The book is completely up to date too, with mentions of Russian PM, Putin, G20, Isis, Chernobyl, and even Twitter. This made the book very real, and if you think about it very scary. Not in a horror kind of scary, but the kind that reminds you just how warped some individuals are, and how intent they are on causing destruction.
The book is intensely action packed. It’s filled with twists and turns, and red-herrings, and had my heart racing for most of it. There are also some kick arse characters, Nadia and Lorne, two females, at the forefront, proving that spy thrillers work just as well with women leading the way.

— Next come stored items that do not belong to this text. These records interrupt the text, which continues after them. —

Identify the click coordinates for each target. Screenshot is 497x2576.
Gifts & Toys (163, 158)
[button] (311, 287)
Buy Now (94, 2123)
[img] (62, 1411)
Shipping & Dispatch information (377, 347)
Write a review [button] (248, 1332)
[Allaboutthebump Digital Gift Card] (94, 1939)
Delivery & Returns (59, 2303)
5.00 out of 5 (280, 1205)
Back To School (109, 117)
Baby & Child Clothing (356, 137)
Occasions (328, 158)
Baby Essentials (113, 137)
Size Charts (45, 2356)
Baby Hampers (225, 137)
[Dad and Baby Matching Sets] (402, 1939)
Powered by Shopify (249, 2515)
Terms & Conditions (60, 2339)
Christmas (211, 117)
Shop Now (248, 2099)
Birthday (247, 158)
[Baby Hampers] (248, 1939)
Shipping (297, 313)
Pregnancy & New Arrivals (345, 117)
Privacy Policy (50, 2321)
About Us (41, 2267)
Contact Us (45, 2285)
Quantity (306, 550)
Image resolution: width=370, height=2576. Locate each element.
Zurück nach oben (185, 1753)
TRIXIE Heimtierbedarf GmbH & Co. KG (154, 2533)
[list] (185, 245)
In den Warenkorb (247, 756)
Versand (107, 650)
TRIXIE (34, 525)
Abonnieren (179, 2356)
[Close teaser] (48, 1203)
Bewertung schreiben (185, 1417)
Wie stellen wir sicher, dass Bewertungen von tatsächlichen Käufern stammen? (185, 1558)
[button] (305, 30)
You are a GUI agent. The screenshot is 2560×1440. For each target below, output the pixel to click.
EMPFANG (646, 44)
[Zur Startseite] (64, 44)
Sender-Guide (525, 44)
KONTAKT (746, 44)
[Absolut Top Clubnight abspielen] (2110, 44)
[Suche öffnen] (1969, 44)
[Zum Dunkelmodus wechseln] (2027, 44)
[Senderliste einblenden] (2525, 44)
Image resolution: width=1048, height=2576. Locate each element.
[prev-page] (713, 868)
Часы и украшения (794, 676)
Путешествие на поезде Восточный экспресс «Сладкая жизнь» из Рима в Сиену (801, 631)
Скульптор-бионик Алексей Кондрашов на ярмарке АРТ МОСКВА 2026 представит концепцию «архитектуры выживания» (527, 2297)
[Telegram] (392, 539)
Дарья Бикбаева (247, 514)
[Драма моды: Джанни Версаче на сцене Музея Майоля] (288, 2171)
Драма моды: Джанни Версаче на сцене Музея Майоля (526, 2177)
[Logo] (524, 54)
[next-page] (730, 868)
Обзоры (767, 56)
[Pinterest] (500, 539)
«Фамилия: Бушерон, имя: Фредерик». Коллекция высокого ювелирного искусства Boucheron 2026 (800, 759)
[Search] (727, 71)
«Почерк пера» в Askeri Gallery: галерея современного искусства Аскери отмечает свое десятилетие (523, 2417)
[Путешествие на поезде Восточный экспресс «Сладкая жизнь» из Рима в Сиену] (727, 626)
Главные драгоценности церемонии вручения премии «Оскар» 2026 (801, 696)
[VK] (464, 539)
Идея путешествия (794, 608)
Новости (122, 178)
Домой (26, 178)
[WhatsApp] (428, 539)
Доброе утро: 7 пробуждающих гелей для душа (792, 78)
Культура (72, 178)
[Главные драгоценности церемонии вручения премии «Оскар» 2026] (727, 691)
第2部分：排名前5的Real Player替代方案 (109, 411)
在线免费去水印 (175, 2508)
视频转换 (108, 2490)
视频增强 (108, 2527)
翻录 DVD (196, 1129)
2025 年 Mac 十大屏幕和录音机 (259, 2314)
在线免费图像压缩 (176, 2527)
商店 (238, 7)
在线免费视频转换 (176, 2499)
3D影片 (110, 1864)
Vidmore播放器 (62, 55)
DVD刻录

An amazing book, that if you love thrillers then you really need to give it a go. Even if you’re not a big fan of them, step out of your comfort zone and give this book a read. It is truly spectacular.
Book reviewed by Stacey
J. F. Kirwan is the author of the Nadia Laksheva thriller series for HarperCollins. Having worked in accident investigation and prevention in nuclear, offshore oil and gas and aviation sectors, he uses his experience of how accidents initially build slowly, then race towards a climax, to plot his novels.
An instructor in both scuba diving and martial arts, he travels extensively all over the world, and loves to set his novels in exotic locations. He is also an insomniac who writes in the dead of night. His favourite authors include Lee Child, David Baldacci and Andy McNab.